If you enjoy sweet, old fashioned sitcoms from television's golden age, then Petticoat Junction—Ultimate Collection is just the ticket you've been looking to punch. These twenty episodes are from the first season of the show, and have never been in syndication. The first two seasons of Petticoat Junction were shot in black and white, and syndication packages only included the color episodes when the shows were sold for rebroadcast in the early '70s. In many cases it's the first time one has been able to see them since they aired. It begins with the pilot episode (which has only been aired a couple of times—mainly on TV Land—since its filming) and moves in chronological order from there. The transfers are what you would expect from an old black-and-white television show from the '60s. They have scratches and grain here and there, but what MPI has done is nothing short of miraculous in making them as clear as they are. Sound is mono, and true to the original source. All the episodes are introduced by actress Linda Kay Henning, who played Betty Jo, She gives two to three minutes of trivia and explanations of what it was like to work on Petticoat Junction before each show. The intros are as charming as the show itself, and are well-written, informative fun. MPI has made this package with loving care, and fans should lap everything up. The only episodes missing from the first season are the Christmas-themed episodes, which will appear in a separate collection that also includes holiday shows from The Beverly Hillbillies. Guest stars in this first season include a lot of familiar faces. Adam West (Batman), Dennis Hopper (Blue Velvet), Roy Roberts (Chinatown), Don Washbrook (Lonelyhearts), Elvia Alman (Breakfast at Tiffany's), Hank Patterson (Attack of the Puppet People), and Charles Lane (It's a Wonderful Life) all pop up here.

Direction A:
Answer these questions from the Petticoat Junction review:
(i) How many episodes does the collection contain, and from which season of the show?
(ii) Who introduces each episode, and which character did that person play?
(iii) Which first-season episodes are left out of the collection?
Direction B: Reproduce the lines of the records starting at the line containing "Given: Click blue" and ending at the line containing "point(75,27)", with both of those lines included.
The records that follow are unrelated to the Petticoat Junction review.

Supplied information:
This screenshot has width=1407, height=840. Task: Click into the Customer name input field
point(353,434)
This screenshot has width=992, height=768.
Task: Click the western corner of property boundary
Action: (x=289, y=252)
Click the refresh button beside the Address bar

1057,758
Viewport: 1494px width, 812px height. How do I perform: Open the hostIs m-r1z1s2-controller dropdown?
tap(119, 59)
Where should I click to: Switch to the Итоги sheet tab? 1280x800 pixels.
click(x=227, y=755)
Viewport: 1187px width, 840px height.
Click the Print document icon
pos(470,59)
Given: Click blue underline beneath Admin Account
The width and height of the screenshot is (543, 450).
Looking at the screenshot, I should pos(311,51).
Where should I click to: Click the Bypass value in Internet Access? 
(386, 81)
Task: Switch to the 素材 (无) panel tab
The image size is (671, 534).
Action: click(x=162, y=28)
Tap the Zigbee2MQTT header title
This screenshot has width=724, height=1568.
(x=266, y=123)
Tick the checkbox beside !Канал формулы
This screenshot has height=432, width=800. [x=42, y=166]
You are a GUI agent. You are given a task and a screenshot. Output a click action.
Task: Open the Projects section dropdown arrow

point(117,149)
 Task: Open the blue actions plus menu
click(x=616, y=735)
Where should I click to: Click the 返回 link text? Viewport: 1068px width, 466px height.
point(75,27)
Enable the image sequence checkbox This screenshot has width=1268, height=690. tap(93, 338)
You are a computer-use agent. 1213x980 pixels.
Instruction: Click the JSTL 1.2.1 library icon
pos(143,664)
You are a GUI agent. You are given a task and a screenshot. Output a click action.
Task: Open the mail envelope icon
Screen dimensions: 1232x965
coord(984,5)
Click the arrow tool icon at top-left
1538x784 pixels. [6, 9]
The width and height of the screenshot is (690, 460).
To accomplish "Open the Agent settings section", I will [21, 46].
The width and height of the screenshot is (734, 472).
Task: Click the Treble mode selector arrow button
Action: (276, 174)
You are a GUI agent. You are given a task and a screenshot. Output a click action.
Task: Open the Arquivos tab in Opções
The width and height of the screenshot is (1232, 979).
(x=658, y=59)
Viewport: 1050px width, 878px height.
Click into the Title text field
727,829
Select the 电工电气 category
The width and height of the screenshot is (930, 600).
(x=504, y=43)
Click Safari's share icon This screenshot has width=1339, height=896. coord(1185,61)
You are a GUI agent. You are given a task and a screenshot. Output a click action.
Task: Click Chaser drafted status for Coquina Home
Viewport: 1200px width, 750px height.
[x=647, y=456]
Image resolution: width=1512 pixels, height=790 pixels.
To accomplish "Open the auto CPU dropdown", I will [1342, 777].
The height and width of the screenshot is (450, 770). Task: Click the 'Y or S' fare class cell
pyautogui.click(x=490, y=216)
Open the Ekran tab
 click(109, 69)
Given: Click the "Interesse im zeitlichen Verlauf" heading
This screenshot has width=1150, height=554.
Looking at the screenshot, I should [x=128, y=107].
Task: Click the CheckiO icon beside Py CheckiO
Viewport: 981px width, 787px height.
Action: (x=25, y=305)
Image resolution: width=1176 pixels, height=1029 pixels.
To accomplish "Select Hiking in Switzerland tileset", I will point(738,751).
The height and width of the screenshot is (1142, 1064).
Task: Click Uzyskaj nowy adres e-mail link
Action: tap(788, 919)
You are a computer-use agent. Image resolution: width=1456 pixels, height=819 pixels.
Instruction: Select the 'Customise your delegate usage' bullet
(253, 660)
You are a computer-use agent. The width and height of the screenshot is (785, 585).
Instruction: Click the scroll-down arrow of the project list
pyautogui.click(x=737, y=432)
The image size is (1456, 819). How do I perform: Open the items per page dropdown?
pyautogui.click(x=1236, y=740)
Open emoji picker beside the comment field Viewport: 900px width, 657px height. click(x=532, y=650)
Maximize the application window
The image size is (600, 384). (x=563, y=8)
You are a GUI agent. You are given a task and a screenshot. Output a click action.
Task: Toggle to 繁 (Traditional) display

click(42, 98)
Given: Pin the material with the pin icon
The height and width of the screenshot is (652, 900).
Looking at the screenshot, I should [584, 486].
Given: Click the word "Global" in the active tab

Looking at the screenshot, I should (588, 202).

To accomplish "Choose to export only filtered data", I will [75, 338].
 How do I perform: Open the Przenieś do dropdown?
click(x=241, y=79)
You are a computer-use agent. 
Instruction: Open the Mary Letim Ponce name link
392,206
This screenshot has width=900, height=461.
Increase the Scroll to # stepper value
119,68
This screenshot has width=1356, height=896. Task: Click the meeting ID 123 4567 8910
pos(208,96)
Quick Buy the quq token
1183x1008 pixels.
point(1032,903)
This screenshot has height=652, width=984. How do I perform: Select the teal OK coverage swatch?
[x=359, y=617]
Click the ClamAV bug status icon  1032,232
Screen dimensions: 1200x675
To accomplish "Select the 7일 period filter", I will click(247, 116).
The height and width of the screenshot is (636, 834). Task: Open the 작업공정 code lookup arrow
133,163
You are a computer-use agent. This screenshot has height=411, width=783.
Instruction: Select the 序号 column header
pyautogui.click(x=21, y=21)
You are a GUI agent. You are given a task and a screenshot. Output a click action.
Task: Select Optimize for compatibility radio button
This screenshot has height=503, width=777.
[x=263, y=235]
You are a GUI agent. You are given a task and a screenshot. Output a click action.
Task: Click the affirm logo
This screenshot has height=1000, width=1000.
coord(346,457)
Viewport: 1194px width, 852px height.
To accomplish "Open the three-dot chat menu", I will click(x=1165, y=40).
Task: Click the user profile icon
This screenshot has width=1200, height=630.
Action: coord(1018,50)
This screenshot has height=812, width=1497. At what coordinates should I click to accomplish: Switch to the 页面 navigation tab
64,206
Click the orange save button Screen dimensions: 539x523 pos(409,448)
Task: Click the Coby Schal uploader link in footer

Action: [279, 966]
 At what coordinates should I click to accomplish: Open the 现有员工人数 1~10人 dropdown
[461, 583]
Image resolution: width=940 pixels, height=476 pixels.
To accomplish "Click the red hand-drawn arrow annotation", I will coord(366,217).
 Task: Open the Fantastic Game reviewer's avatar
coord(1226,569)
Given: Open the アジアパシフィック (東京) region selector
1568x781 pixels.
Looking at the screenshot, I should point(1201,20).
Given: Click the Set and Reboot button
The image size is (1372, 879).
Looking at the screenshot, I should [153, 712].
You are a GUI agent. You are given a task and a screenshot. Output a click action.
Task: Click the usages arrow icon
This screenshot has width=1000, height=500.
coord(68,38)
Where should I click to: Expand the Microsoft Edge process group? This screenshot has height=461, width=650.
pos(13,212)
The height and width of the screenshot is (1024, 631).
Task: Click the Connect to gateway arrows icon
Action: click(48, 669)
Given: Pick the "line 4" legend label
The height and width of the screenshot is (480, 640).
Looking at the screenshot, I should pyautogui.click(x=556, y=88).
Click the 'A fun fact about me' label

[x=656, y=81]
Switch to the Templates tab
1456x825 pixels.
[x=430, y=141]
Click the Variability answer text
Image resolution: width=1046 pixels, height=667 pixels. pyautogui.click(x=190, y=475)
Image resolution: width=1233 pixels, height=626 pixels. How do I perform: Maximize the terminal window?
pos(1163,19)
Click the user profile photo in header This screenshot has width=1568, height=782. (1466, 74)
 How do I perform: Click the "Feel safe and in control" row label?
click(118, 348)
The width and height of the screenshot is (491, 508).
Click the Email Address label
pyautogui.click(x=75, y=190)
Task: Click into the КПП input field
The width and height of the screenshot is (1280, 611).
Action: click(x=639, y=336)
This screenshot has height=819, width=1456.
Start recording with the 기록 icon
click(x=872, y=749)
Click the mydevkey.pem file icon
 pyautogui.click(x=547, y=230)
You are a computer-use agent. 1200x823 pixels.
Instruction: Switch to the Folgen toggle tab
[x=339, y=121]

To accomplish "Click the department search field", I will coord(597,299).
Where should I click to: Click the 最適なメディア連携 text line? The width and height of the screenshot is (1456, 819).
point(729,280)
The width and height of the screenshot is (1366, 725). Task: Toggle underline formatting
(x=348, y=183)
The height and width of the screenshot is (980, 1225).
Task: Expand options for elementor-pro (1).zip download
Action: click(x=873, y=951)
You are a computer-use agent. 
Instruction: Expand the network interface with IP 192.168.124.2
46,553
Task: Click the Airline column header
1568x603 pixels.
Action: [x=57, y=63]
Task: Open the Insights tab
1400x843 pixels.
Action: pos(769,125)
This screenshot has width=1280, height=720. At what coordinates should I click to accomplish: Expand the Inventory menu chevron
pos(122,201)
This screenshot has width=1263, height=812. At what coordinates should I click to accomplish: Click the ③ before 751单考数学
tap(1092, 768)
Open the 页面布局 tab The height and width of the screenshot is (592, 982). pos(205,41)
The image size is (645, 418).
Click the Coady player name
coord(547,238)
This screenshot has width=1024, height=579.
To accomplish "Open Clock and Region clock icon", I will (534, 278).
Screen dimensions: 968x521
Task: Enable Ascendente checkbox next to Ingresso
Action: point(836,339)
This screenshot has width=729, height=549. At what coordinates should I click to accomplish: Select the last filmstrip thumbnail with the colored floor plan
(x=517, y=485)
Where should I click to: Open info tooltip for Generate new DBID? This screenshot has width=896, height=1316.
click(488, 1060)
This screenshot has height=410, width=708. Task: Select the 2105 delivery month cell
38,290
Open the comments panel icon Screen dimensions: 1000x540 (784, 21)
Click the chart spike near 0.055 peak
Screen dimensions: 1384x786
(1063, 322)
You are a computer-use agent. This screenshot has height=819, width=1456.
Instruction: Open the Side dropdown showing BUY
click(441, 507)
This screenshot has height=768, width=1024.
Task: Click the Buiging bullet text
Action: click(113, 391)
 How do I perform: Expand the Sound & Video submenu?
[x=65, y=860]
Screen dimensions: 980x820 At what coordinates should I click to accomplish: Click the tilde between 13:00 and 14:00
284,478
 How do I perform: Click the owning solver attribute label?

Full answer A:
(i) Twenty episodes, from the first season.
(ii) Linda Kay Henning, who played Betty Jo.
(iii) The Christmas-themed episodes.

Full answer B:
Given: Click blue underline beneath Admin Account
The width and height of the screenshot is (543, 450).
Looking at the screenshot, I should pos(311,51).
Where should I click to: Click the Bypass value in Internet Access? 
(386, 81)
Task: Switch to the 素材 (无) panel tab
The image size is (671, 534).
Action: click(x=162, y=28)
Tap the Zigbee2MQTT header title
This screenshot has width=724, height=1568.
(x=266, y=123)
Tick the checkbox beside !Канал формулы
This screenshot has height=432, width=800. [x=42, y=166]
You are a GUI agent. You are given a task and a screenshot. Output a click action.
Task: Open the Projects section dropdown arrow

point(117,149)
 Task: Open the blue actions plus menu
click(x=616, y=735)
Where should I click to: Click the 返回 link text? Viewport: 1068px width, 466px height.
point(75,27)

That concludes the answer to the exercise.